# EXERCISE TASK:
Put every line of the rows below into a Markdown table with two columns, No and Entry. Number each line in No and skip blank lines.

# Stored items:

* * * * * * *

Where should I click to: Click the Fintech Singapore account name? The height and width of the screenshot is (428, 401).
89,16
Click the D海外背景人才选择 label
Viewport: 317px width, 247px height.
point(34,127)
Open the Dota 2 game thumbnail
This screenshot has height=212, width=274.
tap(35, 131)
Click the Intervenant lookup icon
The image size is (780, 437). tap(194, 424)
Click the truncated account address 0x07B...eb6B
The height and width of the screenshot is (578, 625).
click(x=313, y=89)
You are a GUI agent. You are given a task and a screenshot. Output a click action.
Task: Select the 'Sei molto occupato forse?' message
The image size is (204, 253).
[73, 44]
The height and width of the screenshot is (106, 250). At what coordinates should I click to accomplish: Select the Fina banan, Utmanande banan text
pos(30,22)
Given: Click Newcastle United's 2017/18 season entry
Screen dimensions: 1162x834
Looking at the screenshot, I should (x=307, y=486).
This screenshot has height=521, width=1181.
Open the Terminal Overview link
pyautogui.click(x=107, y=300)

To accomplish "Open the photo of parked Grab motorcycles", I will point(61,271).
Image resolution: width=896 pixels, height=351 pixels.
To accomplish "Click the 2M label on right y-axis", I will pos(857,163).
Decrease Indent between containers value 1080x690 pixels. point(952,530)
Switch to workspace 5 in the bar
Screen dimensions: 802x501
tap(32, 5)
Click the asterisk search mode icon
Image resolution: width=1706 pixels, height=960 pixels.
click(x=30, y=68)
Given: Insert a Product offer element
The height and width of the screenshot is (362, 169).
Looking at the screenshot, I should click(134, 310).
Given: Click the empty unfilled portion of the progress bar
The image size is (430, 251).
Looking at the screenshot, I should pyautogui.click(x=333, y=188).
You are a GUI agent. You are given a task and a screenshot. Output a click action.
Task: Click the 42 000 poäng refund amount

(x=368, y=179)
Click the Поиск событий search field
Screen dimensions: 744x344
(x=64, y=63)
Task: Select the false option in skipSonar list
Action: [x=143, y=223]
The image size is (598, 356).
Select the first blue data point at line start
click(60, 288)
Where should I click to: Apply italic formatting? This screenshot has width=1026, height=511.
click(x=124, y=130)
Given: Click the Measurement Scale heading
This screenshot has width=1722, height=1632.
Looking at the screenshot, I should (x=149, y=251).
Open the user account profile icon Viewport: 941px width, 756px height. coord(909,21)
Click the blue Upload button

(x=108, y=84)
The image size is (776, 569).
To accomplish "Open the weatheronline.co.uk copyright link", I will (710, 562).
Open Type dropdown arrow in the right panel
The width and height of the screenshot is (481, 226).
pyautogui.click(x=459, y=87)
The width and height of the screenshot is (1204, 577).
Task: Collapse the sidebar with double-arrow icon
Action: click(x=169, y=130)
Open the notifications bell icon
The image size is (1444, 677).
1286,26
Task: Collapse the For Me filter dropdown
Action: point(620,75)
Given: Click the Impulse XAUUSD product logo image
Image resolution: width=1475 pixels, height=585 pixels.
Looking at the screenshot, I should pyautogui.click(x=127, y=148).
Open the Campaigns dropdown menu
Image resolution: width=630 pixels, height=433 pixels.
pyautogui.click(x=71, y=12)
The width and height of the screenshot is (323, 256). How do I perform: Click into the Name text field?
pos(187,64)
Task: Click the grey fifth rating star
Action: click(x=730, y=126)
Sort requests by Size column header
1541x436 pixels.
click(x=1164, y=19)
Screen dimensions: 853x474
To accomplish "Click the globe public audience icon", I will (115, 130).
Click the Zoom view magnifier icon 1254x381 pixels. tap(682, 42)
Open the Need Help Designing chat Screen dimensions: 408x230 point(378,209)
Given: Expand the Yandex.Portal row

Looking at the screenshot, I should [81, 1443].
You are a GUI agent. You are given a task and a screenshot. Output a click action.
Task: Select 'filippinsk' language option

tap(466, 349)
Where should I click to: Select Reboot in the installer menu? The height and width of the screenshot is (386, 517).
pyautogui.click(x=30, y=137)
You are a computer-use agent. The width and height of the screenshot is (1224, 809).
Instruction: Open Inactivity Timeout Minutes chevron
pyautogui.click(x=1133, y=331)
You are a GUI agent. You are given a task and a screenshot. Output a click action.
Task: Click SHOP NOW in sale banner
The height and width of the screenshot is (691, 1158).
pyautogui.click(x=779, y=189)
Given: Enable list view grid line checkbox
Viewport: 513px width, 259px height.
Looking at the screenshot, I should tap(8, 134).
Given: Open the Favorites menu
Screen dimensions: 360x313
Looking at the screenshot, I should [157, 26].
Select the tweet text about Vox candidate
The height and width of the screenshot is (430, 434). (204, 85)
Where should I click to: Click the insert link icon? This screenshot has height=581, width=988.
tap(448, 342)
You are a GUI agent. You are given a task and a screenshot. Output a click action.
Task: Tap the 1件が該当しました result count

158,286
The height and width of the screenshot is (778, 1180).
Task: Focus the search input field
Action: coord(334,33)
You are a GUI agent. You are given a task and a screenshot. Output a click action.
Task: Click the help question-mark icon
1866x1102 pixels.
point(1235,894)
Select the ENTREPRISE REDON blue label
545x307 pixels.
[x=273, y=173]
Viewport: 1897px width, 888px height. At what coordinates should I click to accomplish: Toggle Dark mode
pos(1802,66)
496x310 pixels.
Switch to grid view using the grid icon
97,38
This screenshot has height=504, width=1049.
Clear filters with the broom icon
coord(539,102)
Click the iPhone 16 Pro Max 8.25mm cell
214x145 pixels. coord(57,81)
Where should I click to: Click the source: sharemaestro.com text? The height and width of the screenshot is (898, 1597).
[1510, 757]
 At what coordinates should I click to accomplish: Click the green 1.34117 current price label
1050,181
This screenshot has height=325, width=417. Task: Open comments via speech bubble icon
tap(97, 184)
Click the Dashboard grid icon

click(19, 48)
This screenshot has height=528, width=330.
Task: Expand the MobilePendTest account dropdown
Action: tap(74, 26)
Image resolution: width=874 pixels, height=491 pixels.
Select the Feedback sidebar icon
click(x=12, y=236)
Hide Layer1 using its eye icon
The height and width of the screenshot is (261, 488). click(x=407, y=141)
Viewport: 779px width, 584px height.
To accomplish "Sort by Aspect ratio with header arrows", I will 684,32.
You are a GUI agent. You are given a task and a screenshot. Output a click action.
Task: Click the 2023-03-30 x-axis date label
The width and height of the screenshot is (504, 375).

* * * * * * *

# FINAL RESULT:
| No | Entry |
|---|---|
| 1 | Where should I click to: Click the Fintech Singapore account name? The height and width of the screenshot is (428, 401). |
| 2 | 89,16 |
| 3 | Click the D海外背景人才选择 label |
| 4 | Viewport: 317px width, 247px height. |
| 5 | point(34,127) |
| 6 | Open the Dota 2 game thumbnail |
| 7 | This screenshot has height=212, width=274. |
| 8 | tap(35, 131) |
| 9 | Click the Intervenant lookup icon |
| 10 | The image size is (780, 437). tap(194, 424) |
| 11 | Click the truncated account address 0x07B...eb6B |
| 12 | The height and width of the screenshot is (578, 625). |
| 13 | click(x=313, y=89) |
| 14 | You are a GUI agent. You are given a task and a screenshot. Output a click action. |
| 15 | Task: Select the 'Sei molto occupato forse?' message |
| 16 | The image size is (204, 253). |
| 17 | [73, 44] |
| 18 | The height and width of the screenshot is (106, 250). At what coordinates should I click to accomplish: Select the Fina banan, Utmanande banan text |
| 19 | pos(30,22) |
| 20 | Given: Click Newcastle United's 2017/18 season entry |
| 21 | Screen dimensions: 1162x834 |
| 22 | Looking at the screenshot, I should (x=307, y=486). |
| 23 | This screenshot has height=521, width=1181. |
| 24 | Open the Terminal Overview link |
| 25 | pyautogui.click(x=107, y=300) |
| 26 | To accomplish "Open the photo of parked Grab motorcycles", I will point(61,271). |
| 27 | Image resolution: width=896 pixels, height=351 pixels. |
| 28 | To accomplish "Click the 2M label on right y-axis", I will pos(857,163). |
| 29 | Decrease Indent between containers value 1080x690 pixels. point(952,530) |
| 30 | Switch to workspace 5 in the bar |
| 31 | Screen dimensions: 802x501 |
| 32 | tap(32, 5) |
| 33 | Click the asterisk search mode icon |
| 34 | Image resolution: width=1706 pixels, height=960 pixels. |
| 35 | click(x=30, y=68) |
| 36 | Given: Insert a Product offer element |
| 37 | The height and width of the screenshot is (362, 169). |
| 38 | Looking at the screenshot, I should click(134, 310). |
| 39 | Given: Click the empty unfilled portion of the progress bar |
| 40 | The image size is (430, 251). |
| 41 | Looking at the screenshot, I should pyautogui.click(x=333, y=188). |
| 42 | You are a GUI agent. You are given a task and a screenshot. Output a click action. |
| 43 | Task: Click the 42 000 poäng refund amount |
| 44 | (x=368, y=179) |
| 45 | Click the Поиск событий search field |
| 46 | Screen dimensions: 744x344 |
| 47 | (x=64, y=63) |
| 48 | Task: Select the false option in skipSonar list |
| 49 | Action: [x=143, y=223] |
| 50 | The image size is (598, 356). |
| 51 | Select the first blue data point at line start |
| 52 | click(60, 288) |
| 53 | Where should I click to: Apply italic formatting? This screenshot has width=1026, height=511. |
| 54 | click(x=124, y=130) |
| 55 | Given: Click the Measurement Scale heading |
| 56 | This screenshot has width=1722, height=1632. |
| 57 | Looking at the screenshot, I should (x=149, y=251). |
| 58 | Open the user account profile icon Viewport: 941px width, 756px height. coord(909,21) |
| 59 | Click the blue Upload button |
| 60 | (x=108, y=84) |
| 61 | The image size is (776, 569). |
| 62 | To accomplish "Open the weatheronline.co.uk copyright link", I will (710, 562). |
| 63 | Open Type dropdown arrow in the right panel |
| 64 | The width and height of the screenshot is (481, 226). |
| 65 | pyautogui.click(x=459, y=87) |
| 66 | The width and height of the screenshot is (1204, 577). |
| 67 | Task: Collapse the sidebar with double-arrow icon |
| 68 | Action: click(x=169, y=130) |
| 69 | Open the notifications bell icon |
| 70 | The image size is (1444, 677). |
| 71 | 1286,26 |
| 72 | Task: Collapse the For Me filter dropdown |
| 73 | Action: point(620,75) |
| 74 | Given: Click the Impulse XAUUSD product logo image |
| 75 | Image resolution: width=1475 pixels, height=585 pixels. |
| 76 | Looking at the screenshot, I should pyautogui.click(x=127, y=148). |
| 77 | Open the Campaigns dropdown menu |
| 78 | Image resolution: width=630 pixels, height=433 pixels. |
| 79 | pyautogui.click(x=71, y=12) |
| 80 | The width and height of the screenshot is (323, 256). How do I perform: Click into the Name text field? |
| 81 | pos(187,64) |
| 82 | Task: Click the grey fifth rating star |
| 83 | Action: click(x=730, y=126) |
| 84 | Sort requests by Size column header |
| 85 | 1541x436 pixels. |
| 86 | click(x=1164, y=19) |
| 87 | Screen dimensions: 853x474 |
| 88 | To accomplish "Click the globe public audience icon", I will (115, 130). |
| 89 | Click the Zoom view magnifier icon 1254x381 pixels. tap(682, 42) |
| 90 | Open the Need Help Designing chat Screen dimensions: 408x230 point(378,209) |
| 91 | Given: Expand the Yandex.Portal row |
| 92 | Looking at the screenshot, I should [81, 1443]. |
| 93 | You are a GUI agent. You are given a task and a screenshot. Output a click action. |
| 94 | Task: Select 'filippinsk' language option |
| 95 | tap(466, 349) |
| 96 | Where should I click to: Select Reboot in the installer menu? The height and width of the screenshot is (386, 517). |
| 97 | pyautogui.click(x=30, y=137) |
| 98 | You are a computer-use agent. The width and height of the screenshot is (1224, 809). |
| 99 | Instruction: Open Inactivity Timeout Minutes chevron |
| 100 | pyautogui.click(x=1133, y=331) |
| 101 | You are a GUI agent. You are given a task and a screenshot. Output a click action. |
| 102 | Task: Click SHOP NOW in sale banner |
| 103 | The height and width of the screenshot is (691, 1158). |
| 104 | pyautogui.click(x=779, y=189) |
| 105 | Given: Enable list view grid line checkbox |
| 106 | Viewport: 513px width, 259px height. |
| 107 | Looking at the screenshot, I should tap(8, 134). |
| 108 | Given: Open the Favorites menu |
| 109 | Screen dimensions: 360x313 |
| 110 | Looking at the screenshot, I should [157, 26]. |
| 111 | Select the tweet text about Vox candidate |
| 112 | The height and width of the screenshot is (430, 434). (204, 85) |
| 113 | Where should I click to: Click the insert link icon? This screenshot has height=581, width=988. |
| 114 | tap(448, 342) |
| 115 | You are a GUI agent. You are given a task and a screenshot. Output a click action. |
| 116 | Task: Tap the 1件が該当しました result count |
| 117 | 158,286 |
| 118 | The height and width of the screenshot is (778, 1180). |
| 119 | Task: Focus the search input field |
| 120 | Action: coord(334,33) |
| 121 | You are a GUI agent. You are given a task and a screenshot. Output a click action. |
| 122 | Task: Click the help question-mark icon |
| 123 | 1866x1102 pixels. |
| 124 | point(1235,894) |
| 125 | Select the ENTREPRISE REDON blue label |
| 126 | 545x307 pixels. |
| 127 | [x=273, y=173] |
| 128 | Viewport: 1897px width, 888px height. At what coordinates should I click to accomplish: Toggle Dark mode |
| 129 | pos(1802,66) |
| 130 | 496x310 pixels. |
| 131 | Switch to grid view using the grid icon |
| 132 | 97,38 |
| 133 | This screenshot has height=504, width=1049. |
| 134 | Clear filters with the broom icon |
| 135 | coord(539,102) |
| 136 | Click the iPhone 16 Pro Max 8.25mm cell |
| 137 | 214x145 pixels. coord(57,81) |
| 138 | Where should I click to: Click the source: sharemaestro.com text? The height and width of the screenshot is (898, 1597). |
| 139 | [1510, 757] |
| 140 |  At what coordinates should I click to accomplish: Click the green 1.34117 current price label |
| 141 | 1050,181 |
| 142 | This screenshot has height=325, width=417. Task: Open comments via speech bubble icon |
| 143 | tap(97, 184) |
| 144 | Click the Dashboard grid icon |
| 145 | click(19, 48) |
| 146 | This screenshot has height=528, width=330. |
| 147 | Task: Expand the MobilePendTest account dropdown |
| 148 | Action: tap(74, 26) |
| 149 | Image resolution: width=874 pixels, height=491 pixels. |
| 150 | Select the Feedback sidebar icon |
| 151 | click(x=12, y=236) |
| 152 | Hide Layer1 using its eye icon |
| 153 | The height and width of the screenshot is (261, 488). click(x=407, y=141) |
| 154 | Viewport: 779px width, 584px height. |
| 155 | To accomplish "Sort by Aspect ratio with header arrows", I will 684,32. |
| 156 | You are a GUI agent. You are given a task and a screenshot. Output a click action. |
| 157 | Task: Click the 2023-03-30 x-axis date label |
| 158 | The width and height of the screenshot is (504, 375). |